The second collateral line, male, on the father’s side, commences with
father’s brother, patruus, and is composed of him and his descendants. Each
person, by the terms used to describe him, is referred with entire precision
to his proper position in the line, and his relationship is indicated
specifically; thus, patrui filius, son of paternal uncle, patrui nepos,
grandson of, and patrui pronepos, great-grandson of paternal uncle, and on
to patrui trinepos, the sixth descendant of patruus. If it became necessary to
extend this line to the twelfth generation we should have, after passing
through the intermediate degrees, patrui trinepotis trinepos, who is the
great-grandson of the great-grandson of patrui trinepos, the great-grandson
of the great-grandson of patruus.

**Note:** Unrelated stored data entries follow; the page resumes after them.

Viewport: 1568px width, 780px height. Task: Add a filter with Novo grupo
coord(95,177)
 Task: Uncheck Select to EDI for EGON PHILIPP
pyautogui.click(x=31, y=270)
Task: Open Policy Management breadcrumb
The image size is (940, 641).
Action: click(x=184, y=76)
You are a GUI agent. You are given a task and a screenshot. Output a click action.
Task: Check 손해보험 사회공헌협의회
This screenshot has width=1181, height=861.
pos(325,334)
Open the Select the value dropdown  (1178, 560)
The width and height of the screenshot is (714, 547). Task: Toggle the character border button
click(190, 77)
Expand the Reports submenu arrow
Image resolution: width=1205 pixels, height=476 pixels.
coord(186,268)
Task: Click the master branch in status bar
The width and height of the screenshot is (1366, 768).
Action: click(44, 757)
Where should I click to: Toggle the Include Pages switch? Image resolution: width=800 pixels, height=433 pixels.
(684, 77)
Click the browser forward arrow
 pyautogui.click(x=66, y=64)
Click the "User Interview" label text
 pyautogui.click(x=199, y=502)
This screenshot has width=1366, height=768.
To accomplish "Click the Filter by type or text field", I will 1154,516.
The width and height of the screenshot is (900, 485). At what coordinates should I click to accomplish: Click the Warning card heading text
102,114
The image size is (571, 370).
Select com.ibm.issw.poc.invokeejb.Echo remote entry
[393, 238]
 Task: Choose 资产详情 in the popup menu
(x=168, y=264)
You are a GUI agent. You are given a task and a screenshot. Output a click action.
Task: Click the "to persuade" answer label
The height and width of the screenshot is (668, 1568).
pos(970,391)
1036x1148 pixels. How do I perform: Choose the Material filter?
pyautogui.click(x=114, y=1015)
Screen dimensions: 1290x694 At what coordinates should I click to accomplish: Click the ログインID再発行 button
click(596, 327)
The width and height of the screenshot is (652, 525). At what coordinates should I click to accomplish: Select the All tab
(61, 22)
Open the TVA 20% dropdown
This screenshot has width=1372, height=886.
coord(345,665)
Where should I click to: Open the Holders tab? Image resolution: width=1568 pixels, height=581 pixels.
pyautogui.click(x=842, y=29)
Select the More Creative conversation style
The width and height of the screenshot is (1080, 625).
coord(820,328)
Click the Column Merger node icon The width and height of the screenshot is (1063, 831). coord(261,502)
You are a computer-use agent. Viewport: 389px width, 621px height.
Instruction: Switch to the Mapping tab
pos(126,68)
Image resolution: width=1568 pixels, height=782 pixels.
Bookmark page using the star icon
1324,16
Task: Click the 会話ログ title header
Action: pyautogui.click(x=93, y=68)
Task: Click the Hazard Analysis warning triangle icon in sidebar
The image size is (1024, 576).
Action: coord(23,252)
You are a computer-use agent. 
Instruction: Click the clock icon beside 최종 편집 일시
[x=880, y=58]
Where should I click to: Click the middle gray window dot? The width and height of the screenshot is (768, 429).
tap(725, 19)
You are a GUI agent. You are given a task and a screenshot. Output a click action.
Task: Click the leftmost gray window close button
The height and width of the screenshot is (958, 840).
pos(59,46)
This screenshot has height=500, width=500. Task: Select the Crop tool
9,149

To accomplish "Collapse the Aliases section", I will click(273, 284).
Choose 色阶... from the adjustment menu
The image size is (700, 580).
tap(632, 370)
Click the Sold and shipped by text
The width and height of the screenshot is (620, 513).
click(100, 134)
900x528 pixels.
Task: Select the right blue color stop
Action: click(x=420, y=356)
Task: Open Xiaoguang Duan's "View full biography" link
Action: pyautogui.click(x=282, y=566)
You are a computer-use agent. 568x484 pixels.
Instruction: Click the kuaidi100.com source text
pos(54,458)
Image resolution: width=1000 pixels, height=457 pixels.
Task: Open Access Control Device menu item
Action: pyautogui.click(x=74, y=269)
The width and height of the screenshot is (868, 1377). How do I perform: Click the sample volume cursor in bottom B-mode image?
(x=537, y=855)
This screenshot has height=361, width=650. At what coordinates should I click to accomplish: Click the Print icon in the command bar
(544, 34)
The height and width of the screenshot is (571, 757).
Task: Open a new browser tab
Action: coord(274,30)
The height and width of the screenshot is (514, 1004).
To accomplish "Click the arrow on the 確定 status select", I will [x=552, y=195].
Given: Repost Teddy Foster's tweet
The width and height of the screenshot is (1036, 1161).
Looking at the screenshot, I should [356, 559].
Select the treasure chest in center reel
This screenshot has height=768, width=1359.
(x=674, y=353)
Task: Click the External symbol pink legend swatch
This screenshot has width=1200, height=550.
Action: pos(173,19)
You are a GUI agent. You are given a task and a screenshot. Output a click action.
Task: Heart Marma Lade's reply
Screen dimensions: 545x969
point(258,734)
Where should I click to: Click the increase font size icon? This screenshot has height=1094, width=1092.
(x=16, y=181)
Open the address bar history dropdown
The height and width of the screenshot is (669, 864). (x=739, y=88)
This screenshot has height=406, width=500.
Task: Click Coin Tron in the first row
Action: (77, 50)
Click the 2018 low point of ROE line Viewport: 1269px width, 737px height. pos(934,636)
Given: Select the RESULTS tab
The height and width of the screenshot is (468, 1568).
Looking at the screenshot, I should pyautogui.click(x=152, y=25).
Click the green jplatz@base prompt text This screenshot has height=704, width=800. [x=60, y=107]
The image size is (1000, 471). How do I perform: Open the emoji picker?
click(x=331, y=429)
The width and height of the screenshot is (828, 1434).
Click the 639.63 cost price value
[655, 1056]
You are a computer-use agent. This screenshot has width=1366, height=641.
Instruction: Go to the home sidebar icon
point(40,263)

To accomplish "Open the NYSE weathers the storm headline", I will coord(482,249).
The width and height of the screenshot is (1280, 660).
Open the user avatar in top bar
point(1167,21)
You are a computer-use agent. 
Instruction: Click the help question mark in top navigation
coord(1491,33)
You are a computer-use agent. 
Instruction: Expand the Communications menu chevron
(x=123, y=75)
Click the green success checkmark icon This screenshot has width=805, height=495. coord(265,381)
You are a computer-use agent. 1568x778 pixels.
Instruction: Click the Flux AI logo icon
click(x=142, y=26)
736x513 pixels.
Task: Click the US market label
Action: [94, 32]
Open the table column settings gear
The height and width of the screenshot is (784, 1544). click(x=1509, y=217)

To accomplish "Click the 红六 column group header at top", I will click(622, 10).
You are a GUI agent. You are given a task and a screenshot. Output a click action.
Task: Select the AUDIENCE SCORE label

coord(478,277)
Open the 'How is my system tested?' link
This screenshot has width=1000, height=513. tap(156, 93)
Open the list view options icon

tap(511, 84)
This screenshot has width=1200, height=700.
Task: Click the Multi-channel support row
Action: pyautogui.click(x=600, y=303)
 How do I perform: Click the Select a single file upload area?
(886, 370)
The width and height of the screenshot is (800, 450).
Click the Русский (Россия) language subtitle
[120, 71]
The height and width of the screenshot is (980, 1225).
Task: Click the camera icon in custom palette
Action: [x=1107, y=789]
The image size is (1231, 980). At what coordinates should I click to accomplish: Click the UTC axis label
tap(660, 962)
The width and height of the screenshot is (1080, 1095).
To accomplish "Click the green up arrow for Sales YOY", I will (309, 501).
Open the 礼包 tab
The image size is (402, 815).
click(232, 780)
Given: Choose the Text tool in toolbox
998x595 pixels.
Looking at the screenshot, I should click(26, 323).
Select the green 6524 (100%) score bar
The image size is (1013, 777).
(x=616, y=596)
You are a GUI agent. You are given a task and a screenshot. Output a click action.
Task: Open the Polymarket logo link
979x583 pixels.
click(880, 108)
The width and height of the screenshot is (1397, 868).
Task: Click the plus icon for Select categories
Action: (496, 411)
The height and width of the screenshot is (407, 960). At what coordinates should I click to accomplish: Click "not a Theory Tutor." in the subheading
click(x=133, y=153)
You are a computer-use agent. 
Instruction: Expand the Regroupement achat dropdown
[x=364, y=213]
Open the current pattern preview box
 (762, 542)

It will be observed that the term for cousin
is rejected in the formal method used in the Pandects. He is described as
patrui filius, but he was also called a brother patrual, frater patruelis, and
among the people at large by the common term consobrinus, from which
our term cousin is derived.493 The second collateral line, female, on the
father’s side, commences with father’s sister, amita, paternal aunt; and her
descendants are described according to the same general plan; thus, amitæ
filia, paternal aunt’s daughter, amitæ neptis, paternal aunt’s granddaughter,
and on to amitæ trineptis, and to amitæ trineptis trineptis. In this branch of
the line the special term for this cousin, amitina, is also set aside for the
descriptive phrase amitæ filia.
In like manner the third collateral line, male, on the father’s side
commences with grandfather’s brother, who is styled patruus magnus, or
great paternal uncle. At this point in the nomenclature, special terms fail,
and compounds are resorted to, although the relationship itself is in the
concrete. It is evident that this relationship was not discriminated until a
comparatively modern period. No existing language, so far as the inquiry
has been extended, possesses an original term for this relationship, although
without it this line cannot be described except by the Celtic method. If he
were called simply grandfather’s brother, the phrase would describe a
person, leaving the relationship to implication; but if he is styled a great-
uncle, it expresses a relationship in the concrete. With the first person in this
branch of the line thus made definite, all of his descendants are referred to
him, by the form of the description, as the root of descent; and the line, the
side, the particular branch, and the degree of the relationship of each person
are at once fully expressed. This line also may be extended to the twelfth
descendant, which would give for the series patrui magni filius, son of the
paternal great-uncle, patrui magni nepos, and on to patrui magni trinepos,
and ending with patrui magni trinepotis trinepos. The same line, female,
commences with grandfather’s sister, amita magna, great paternal aunt; and
her descendants are similarly described.
The fourth and fifth collateral lines, male, on the father’s side, commence,
respectively, with great-grandfather’s brother, who is styled patruus major,
greater paternal uncle, and with great-great-grandfather’s brother, patruus
maximus, greatest paternal uncle. In extending the series we have in the
fourth patrui majoris filius, and on to patrui majoris trinepos; and in the
fifth patrui maximi filius, and on to patrui maximi trinepos. The female
branches commence, respectively, with amita major, greater, and amita
maxima, greatest paternal aunt; and the description of persons in each
follows in the same order.
Thus far the lines have been on the father’s side only. The necessity for
independent terms for uncle and aunt on the mother’s side to complete the
Roman method of description is now apparent; the relatives on the mother’s
side being equally numerous, and entirely distinct. These terms were found
in avunculus, maternal uncle, and matertera, maternal aunt. In describing
the relatives on the mother’s side, the lineal female line is substituted for the
male, but the first collateral line remains the same. In the second collateral
line, male, on the mother’s side, we have for the series avunculus, maternal
uncle, avunculi filius, avunculi nepos, and on to avunculi trinepos, and
ending with avunculi trinepotis trinepos. In the female branch, matertera,
maternal aunt, materteræ filia, and on as before. The third collateral line,
male and female, commence, respectively, with avunculus magnus, and
matertera magna, great maternal uncle, and aunt; the fourth with avunculus
major, and matertera major, greater maternal uncle, and aunt; and the fifth
with avunculus maximus, and matertera maxima, greatest maternal uncle,
and aunt. The descriptions of persons in each line and branch are in form
corresponding with those previously given.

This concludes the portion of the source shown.